Regarding harms in scope, several respondents stated that the 23 harms listed in the White Paper were overly broad and argued that too many codes of practice would cause confusion, duplication, and potentially, an over-reliance on removal of content by risk-averse companies. We do not expect there to be a code of practice for each category of harmful content.

overly broad: The range of harms included in the government’s white paper was dizzying. The government wanted its news scheme to deal with: terrorist content, extremist content, content illegally uploaded from prisons, the sale of drugs and weapons, cyber-bullying, self-harm and suicide content, disinformation, manipulation, abuse of public figures, grooming, modern slavery, hate crime, incitement of violence, organised immigration crime, underage sharing of sexual images, child sexual exploitation, extreme porn, revenge porn, children accessing porn, children accessing other things they shouldn’t, disinformation, harassment, the promotion of female genital mutilation, online intimidation, violent content.

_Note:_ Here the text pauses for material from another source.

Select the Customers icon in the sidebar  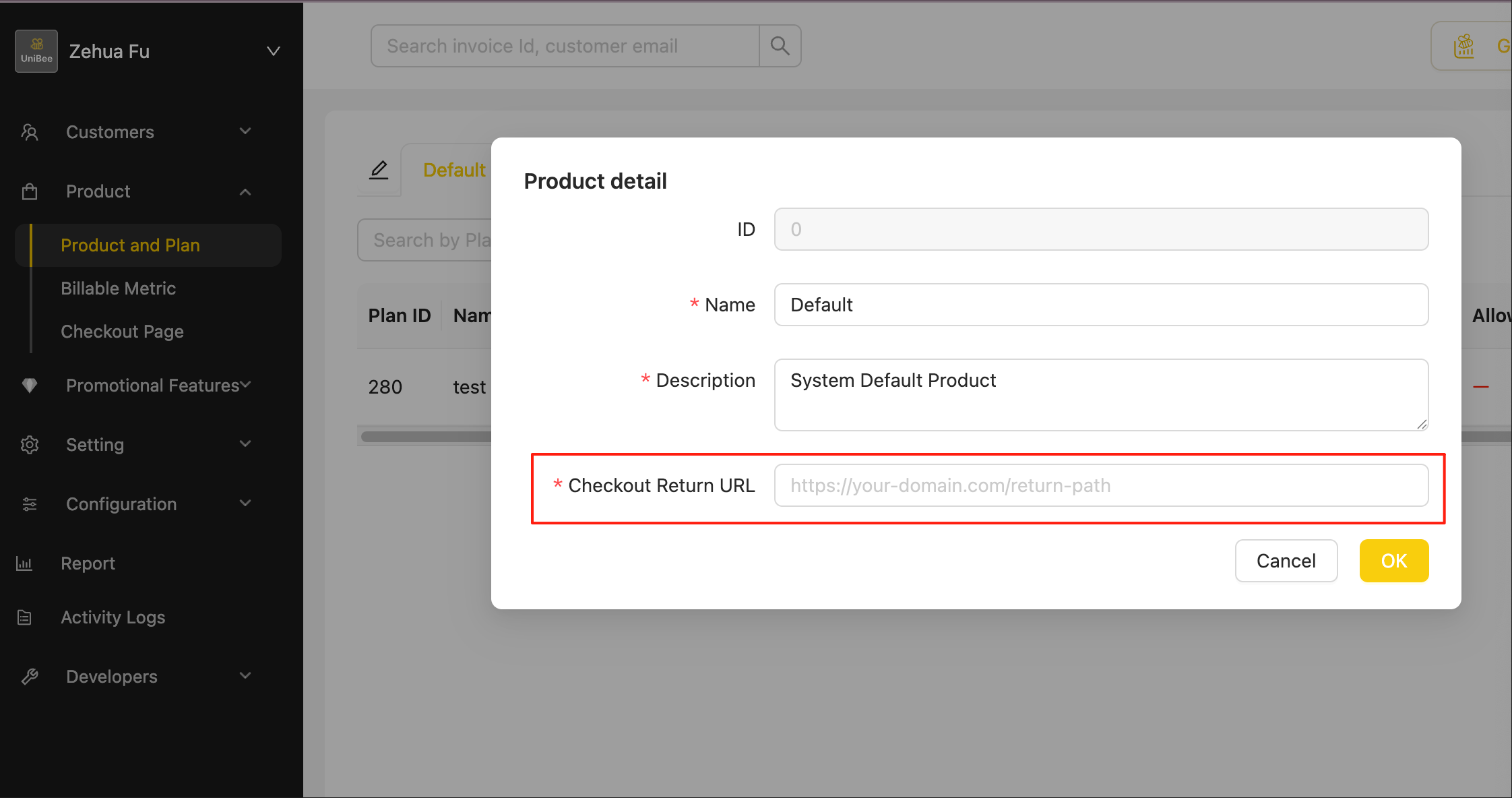pos(29,132)
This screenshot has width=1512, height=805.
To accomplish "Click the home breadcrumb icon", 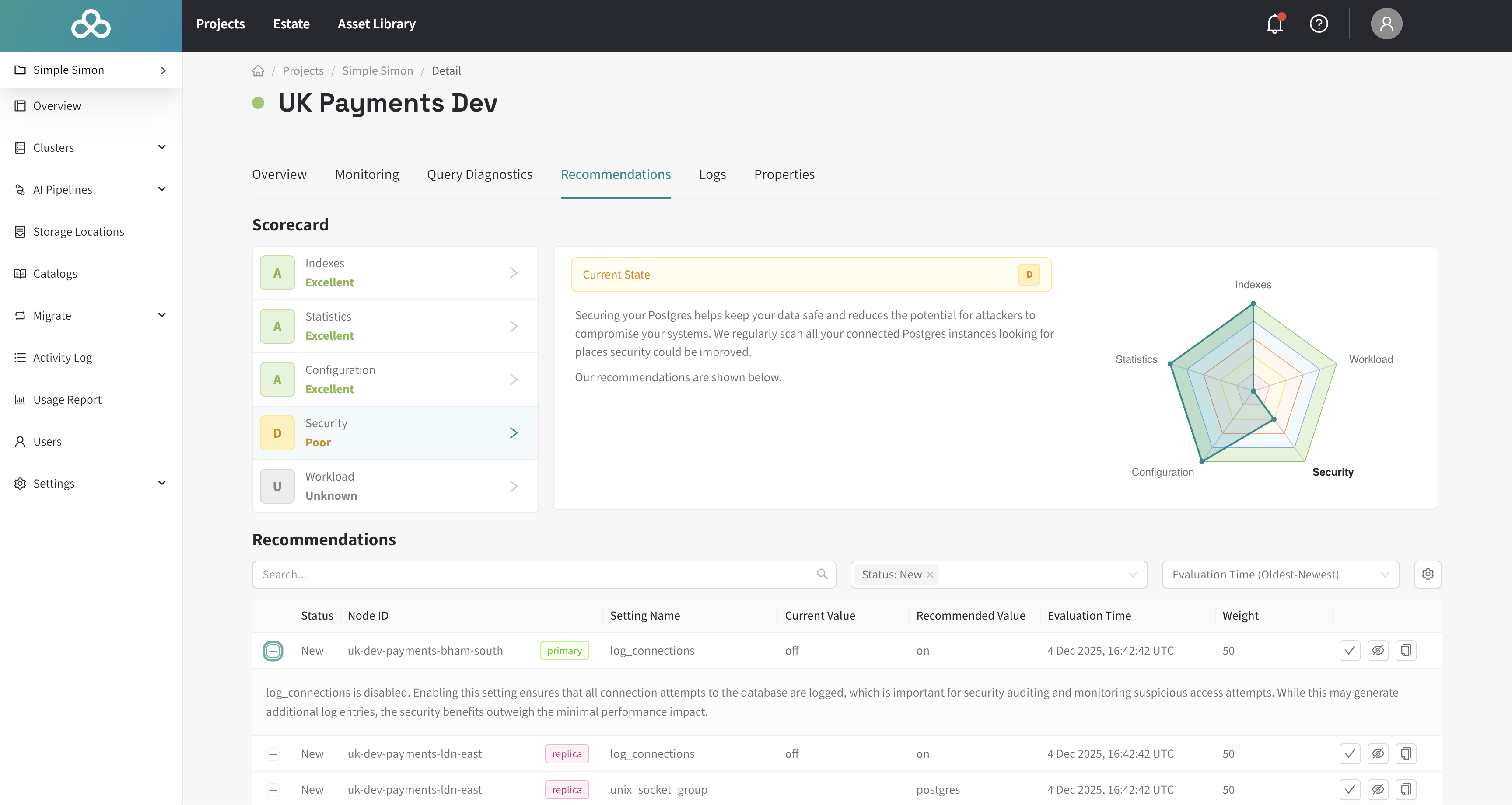I will coord(258,71).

risk-averse companies: There was much huffing and puffing from industry that companies would end up removing plenty of harmless content to avoid incurring Ofcom’s wrath. It was never clear how this sulking could be reconciled with the companies’ incentives to deliver a service that anyone would want to use, but the government pays lip service to the concern: it is reassuring firms that it will make compliance as easy as it can.

A world-beating system?

“we have an incredible opportunity to lead the world in regulatory innovation.”

Britain is not the first country to tackle online harms. Where terrorism and hate speech is concerned, German companies can be fined tens of millions of Euros if they don’t remove illegal content fast. Australia has laws imposing criminal liability on companies and their executives if they don’t expeditiously remove “abhorrent violent material”, and can levy big fines for failure to take down harassment. The United States and the EU are working on their own systems too.

The British proposals are nevertheless unusual – in the breadth of the harms concerned, and in creating a system built around a “duty of care” to users.

There is ambition there, but the overall story of this consultation response is one of retreat.

The government has backed away from many of the more outlandish suggestions in the original white paper – that the regulator could be policing individual pieces of content, or that legislation would make some types of material illegal for the first time – recognising reasonable worries about choking off speech.

On the toughest questions, though – blocking, liability for executives, what to do about private communications, how a regulator can really work out if a “system is good enough” – the government has postponed the day of decision yet again.

Expect to hear more, come the Spring, about making Britain The Safest Place To Be Online.